Senate debates

Monday, 1 September 2025

Adjournment

Stewart, Mr Anthony John

8:24 pm

Photo of Steph Hodgins-MaySteph Hodgins-May (Victoria, Australian Greens) Share this | Hansard source

I recently met His Excellency Jose Ramos-Horta, the President of East Timor. We talked of Tony Stewart, the youngest of the Balibo Five, and his murder in the small crossroads town of Balibo, East Timor, on 16 October 1975. He was 21 years old. The events happened before I was born, but my parents shared the story with me, knowing it through their friendship with Anne E Stewart, younger sister of Tony and a well-known storyteller. Today Anne is in the chamber as we head to the 50th anniversary of the murder of her brother and his colleagues. No-one has been brought to justice or said sorry to the family in all this time.

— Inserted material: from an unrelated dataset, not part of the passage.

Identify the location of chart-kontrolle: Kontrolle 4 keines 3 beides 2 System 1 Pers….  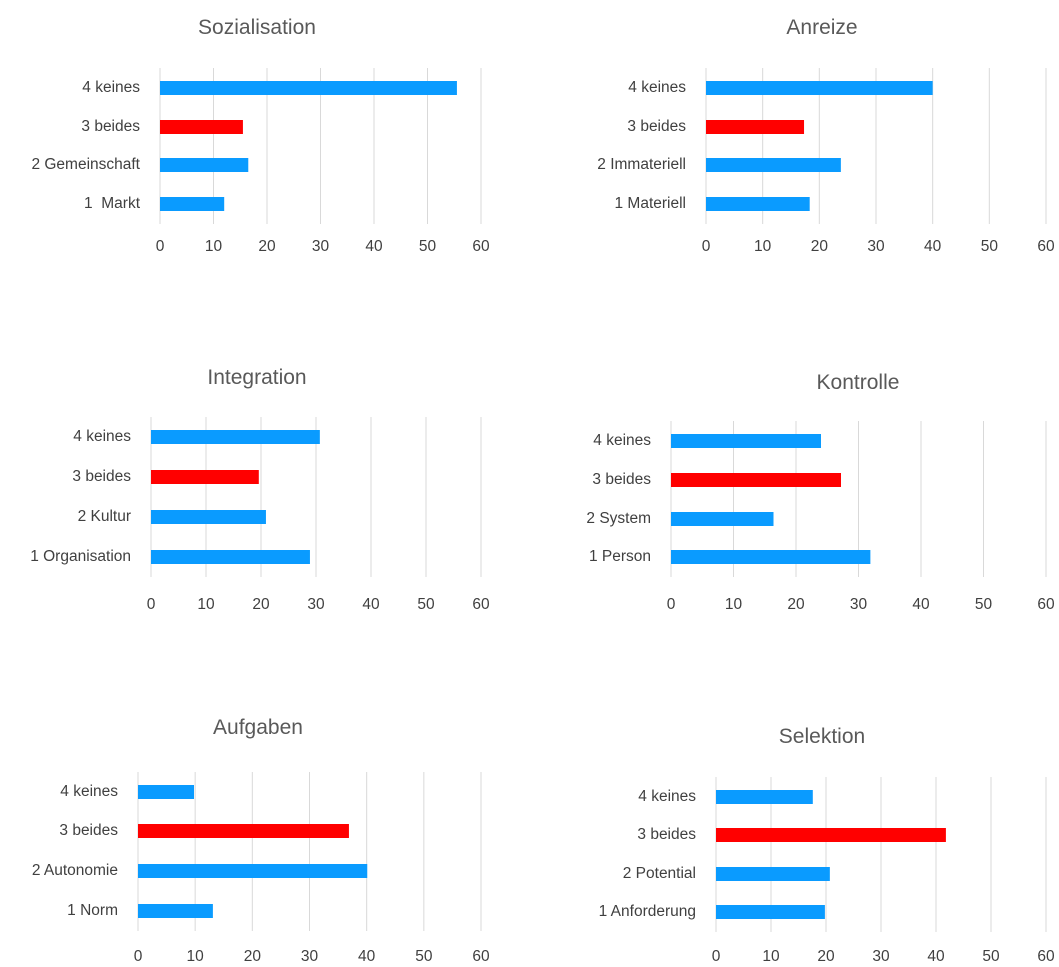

To honour her brother, Tony, and to tell her family's story, she has published a collection of poems and prose, Crossroads: My Stories of Balibo. Almost every aspect of the events surrounding the murders, from the appalling duplicity of the Australian government's response to the devastating lifelong consequences for that family, is detailed. It is moving and deeply disturbing. Anne E, a dear friend and the Shannie—our nickname for grandmother—to my children, has written a moving account of small moments in time that tell the story and honour her brother. Quoting her parents, Anne shared:

The only contact we had with the Department of Foreign Affairs was when some fellow rang up and said…that he hoped we realised that we would have to pay for the body to be brought back to Australia.

That just about finished us off.

… tacit approval had been given by the Australian Government to the invasion

In one of Anne's poems, titled 'Gough', she writes:

Pompous pissant Gough

Gave the green light to Suharto's invasion

…we'll do absolutely nothing.

This was quoted in the Sydney Morning Herald three days before the invasion. And here, in the hallowed halls of parliament, with axis to the national War Memorial, I quote from the poem entitled 'Family Lore':

We weren't told about his funeral until it was over

Anthony John Stewart

Loved son of Noel and June

R.I.P.

Inscribed on the headstone

in a Jakarta cemetery

Fake funeral held December 5th 1975

Woolcott and Whitlam's duplicity

Is part of our lore

Buried

The charred remains of five men

Collected from their hasty pyre in Balibo

Was it the Square? The Crossroads?

Or near the Chinese house

Where they died

Days later the fire

Like shards of pottery from an archaeological dig

their bones,

remnants raked and shovelled together

only enough for one coffin.

Years later some of the families wanted to exhume

Those fragments of five lives

Mum said "It's probably only chicken bones"

She'd always wondered

Reading the words of a World War 1 artist

Who'd written

The saddest thing on the battlefield

Was to hear grown men

In their last moments

Crying out for their mothers

Was there a faint call in that crossroads town under the banyan tree

"Mum"

We have let this family down. It wasn't until 2007, as written in the poem 'Whispering Down the Line, the Truth':

Pinch, Deputy Coroner, said 'deliberate'

They weren't caught in crossfire, as the Indonesians had proclaimed and the Australian government had accepted. From the same poem:

In 2014

An invitation to a briefing with the Australian Federal Police

who announced

"They were abandoning the enquiry,

After 1868 days of gathering evidence

…they had the names of

Those responsible for the slaughter

But hadn't interviewed one person in Indonesia

We were white with rage

I speak of this today to remind you of the importance of storytelling. Anne recorded many of my late father's, Rod May's, stories, and if she hadn't this knowledge would have been lost. But Anne assures me that amongst all of the clouds, there have been rainbows—the East Timor friendship network having just celebrated 25 years; Old rockers the Dili Allstars having received the Order of Timor-Leste; the work of the Balibo House Trust; the boite world music community, who commemorated 50 years of Timorese refugees in Australia; and the Alma nuns, who I have met and who have so much to teach us about gratitude and compassion.

I'm thankful for Anne's moving testimony, which has uncovered the true story from inside a family who lost a beloved son and brother. With 50 to 60 wars happening across the world today, I think of the collective grief that so many have endured and will endure.